(YOUR ASSIGNMENT) Count the lines below containing "reply"; state the number only.

(DATA SHOWN)
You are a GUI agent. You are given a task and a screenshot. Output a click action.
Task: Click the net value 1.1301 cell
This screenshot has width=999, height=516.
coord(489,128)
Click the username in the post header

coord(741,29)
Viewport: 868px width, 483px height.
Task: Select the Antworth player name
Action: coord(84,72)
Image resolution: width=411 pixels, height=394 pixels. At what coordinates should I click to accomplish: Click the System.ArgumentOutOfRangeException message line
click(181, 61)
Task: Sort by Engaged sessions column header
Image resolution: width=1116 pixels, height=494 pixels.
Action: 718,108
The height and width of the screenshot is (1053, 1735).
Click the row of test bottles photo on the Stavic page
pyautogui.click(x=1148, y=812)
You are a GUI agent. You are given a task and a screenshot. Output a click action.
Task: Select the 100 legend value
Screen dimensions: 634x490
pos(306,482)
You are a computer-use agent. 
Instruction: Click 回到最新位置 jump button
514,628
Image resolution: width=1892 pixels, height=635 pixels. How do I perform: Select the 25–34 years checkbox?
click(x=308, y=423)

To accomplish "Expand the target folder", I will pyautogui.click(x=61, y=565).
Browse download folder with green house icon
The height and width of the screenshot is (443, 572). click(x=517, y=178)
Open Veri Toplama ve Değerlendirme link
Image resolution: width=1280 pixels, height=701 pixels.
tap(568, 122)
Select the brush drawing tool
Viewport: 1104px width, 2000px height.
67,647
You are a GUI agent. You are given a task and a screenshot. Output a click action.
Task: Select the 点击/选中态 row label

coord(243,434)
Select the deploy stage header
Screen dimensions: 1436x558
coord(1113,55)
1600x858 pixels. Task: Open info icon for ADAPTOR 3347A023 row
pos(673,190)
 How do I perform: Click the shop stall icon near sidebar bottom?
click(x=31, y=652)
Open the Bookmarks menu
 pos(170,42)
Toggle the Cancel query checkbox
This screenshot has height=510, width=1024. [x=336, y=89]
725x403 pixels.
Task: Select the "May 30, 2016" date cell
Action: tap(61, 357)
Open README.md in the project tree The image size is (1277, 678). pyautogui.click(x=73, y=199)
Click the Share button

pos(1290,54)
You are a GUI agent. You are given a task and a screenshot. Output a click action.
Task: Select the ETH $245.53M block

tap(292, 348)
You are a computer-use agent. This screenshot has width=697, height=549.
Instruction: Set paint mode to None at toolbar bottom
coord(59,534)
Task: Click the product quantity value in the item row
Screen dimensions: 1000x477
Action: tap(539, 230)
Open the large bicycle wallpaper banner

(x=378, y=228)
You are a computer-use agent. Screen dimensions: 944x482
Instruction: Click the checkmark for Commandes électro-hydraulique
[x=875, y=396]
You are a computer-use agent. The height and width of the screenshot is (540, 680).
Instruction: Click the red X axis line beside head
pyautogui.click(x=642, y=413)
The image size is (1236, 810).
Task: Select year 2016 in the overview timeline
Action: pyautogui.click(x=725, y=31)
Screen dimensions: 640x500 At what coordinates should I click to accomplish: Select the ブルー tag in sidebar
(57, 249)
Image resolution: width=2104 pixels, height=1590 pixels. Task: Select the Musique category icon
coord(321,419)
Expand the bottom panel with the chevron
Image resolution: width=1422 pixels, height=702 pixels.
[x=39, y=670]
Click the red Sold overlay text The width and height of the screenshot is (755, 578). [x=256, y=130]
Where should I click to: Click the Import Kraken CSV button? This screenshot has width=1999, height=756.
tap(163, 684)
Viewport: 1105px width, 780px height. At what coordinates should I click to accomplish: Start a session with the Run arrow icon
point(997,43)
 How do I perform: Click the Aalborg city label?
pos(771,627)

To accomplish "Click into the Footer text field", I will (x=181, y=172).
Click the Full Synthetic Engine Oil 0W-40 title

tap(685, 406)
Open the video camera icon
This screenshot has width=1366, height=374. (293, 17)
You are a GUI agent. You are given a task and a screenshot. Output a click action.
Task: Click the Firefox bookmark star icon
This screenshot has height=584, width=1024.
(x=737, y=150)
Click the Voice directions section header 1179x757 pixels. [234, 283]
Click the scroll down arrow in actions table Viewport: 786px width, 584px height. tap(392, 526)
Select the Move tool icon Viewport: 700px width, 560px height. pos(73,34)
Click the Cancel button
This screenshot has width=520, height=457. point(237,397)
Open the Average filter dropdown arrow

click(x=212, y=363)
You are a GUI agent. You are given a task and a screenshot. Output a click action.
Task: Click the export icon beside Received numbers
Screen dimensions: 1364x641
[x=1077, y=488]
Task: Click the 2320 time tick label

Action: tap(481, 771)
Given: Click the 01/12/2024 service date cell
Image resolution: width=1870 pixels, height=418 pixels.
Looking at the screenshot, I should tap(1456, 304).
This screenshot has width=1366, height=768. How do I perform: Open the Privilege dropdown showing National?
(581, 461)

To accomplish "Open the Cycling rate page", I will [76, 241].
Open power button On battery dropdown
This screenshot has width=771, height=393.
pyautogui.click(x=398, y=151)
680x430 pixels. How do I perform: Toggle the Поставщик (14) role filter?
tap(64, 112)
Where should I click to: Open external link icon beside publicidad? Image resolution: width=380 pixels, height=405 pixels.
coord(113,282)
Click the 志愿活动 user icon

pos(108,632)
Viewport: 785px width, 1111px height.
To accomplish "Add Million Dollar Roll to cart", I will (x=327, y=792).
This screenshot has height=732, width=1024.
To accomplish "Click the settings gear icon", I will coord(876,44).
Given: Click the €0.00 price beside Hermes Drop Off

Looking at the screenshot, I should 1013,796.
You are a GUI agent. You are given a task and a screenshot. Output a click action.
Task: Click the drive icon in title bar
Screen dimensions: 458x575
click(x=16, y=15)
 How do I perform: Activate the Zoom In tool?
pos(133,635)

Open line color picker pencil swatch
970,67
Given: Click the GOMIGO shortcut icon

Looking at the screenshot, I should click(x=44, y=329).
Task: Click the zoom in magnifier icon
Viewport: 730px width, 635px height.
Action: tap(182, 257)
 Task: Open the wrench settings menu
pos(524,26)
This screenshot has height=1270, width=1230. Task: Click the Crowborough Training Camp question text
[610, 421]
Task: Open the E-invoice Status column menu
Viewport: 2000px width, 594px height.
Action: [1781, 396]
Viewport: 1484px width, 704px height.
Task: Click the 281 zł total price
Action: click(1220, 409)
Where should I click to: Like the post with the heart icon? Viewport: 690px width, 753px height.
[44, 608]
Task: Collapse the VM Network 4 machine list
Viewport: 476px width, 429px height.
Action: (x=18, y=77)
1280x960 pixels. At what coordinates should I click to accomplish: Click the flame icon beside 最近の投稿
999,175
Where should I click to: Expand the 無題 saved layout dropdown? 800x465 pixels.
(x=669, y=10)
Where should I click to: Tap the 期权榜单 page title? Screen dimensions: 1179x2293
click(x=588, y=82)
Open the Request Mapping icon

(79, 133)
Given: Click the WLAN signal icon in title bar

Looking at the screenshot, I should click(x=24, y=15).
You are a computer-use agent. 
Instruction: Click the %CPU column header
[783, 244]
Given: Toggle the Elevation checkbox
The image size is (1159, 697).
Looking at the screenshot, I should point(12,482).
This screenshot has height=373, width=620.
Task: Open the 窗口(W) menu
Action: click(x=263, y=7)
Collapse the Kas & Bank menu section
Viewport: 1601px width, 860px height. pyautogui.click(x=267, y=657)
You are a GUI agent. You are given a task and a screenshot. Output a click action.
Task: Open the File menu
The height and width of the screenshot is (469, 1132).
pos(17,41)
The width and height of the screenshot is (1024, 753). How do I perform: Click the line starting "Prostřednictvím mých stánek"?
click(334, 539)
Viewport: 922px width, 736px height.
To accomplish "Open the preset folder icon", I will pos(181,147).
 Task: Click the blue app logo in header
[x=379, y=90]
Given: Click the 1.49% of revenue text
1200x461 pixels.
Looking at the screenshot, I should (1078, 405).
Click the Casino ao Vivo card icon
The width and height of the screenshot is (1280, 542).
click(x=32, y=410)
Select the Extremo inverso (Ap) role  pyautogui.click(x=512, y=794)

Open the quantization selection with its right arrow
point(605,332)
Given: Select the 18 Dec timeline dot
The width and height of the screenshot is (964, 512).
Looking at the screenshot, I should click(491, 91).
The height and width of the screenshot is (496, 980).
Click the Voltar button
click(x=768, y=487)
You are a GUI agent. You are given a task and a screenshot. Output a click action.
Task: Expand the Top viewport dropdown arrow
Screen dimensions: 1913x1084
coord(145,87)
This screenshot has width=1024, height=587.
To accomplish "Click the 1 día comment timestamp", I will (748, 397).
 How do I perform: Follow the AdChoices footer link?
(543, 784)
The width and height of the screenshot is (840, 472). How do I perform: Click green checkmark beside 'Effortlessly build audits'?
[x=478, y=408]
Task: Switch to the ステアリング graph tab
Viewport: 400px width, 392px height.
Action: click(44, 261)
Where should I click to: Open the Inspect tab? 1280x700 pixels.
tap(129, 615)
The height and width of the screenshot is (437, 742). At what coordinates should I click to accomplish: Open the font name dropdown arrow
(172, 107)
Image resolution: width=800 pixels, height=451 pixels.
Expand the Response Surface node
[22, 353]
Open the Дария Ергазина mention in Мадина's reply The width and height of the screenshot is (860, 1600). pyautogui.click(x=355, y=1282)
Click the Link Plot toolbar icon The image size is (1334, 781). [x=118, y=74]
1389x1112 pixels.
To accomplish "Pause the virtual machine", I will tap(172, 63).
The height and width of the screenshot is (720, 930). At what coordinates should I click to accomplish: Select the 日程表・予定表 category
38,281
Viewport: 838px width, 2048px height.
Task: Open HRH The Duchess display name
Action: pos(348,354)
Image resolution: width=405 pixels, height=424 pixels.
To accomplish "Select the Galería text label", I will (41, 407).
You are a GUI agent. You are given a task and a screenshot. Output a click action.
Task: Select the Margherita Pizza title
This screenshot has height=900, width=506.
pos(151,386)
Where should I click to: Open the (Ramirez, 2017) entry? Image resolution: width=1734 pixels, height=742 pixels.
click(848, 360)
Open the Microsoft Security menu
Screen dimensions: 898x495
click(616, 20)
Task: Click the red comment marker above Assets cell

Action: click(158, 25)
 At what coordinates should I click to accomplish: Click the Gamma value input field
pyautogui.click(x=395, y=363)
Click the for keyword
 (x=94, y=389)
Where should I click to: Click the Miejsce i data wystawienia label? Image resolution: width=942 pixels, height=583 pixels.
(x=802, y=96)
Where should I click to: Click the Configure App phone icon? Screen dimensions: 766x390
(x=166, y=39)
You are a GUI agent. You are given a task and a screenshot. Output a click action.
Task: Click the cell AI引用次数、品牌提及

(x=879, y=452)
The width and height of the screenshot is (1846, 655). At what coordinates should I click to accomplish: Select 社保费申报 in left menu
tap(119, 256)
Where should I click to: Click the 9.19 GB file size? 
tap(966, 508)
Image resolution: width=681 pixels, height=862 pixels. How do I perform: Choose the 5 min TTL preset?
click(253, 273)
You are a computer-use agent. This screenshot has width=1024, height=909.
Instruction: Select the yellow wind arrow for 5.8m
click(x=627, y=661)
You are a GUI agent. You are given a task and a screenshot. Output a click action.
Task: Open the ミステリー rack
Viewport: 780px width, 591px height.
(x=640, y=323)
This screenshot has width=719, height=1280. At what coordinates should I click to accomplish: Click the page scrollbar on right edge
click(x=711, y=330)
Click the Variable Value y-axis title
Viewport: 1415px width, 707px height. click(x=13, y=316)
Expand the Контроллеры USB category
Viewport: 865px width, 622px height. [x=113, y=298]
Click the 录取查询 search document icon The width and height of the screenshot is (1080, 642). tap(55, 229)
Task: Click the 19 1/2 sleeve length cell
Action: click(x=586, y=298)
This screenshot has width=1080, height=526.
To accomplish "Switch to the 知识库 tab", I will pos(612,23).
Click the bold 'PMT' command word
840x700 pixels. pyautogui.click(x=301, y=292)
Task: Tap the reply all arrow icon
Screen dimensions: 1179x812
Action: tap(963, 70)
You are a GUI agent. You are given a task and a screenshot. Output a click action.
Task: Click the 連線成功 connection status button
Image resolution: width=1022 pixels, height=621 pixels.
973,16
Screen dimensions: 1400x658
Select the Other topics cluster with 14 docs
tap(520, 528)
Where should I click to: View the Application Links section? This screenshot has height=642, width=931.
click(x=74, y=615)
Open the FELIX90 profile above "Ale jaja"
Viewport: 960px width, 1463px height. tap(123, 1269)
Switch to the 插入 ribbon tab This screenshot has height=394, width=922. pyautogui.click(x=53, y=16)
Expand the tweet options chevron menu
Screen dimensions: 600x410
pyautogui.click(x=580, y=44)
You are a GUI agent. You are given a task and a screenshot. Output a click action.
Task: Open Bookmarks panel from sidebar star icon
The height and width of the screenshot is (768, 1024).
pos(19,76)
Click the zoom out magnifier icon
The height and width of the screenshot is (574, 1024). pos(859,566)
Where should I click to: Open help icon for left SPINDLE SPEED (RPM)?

(EXERCISE ANSWER) 2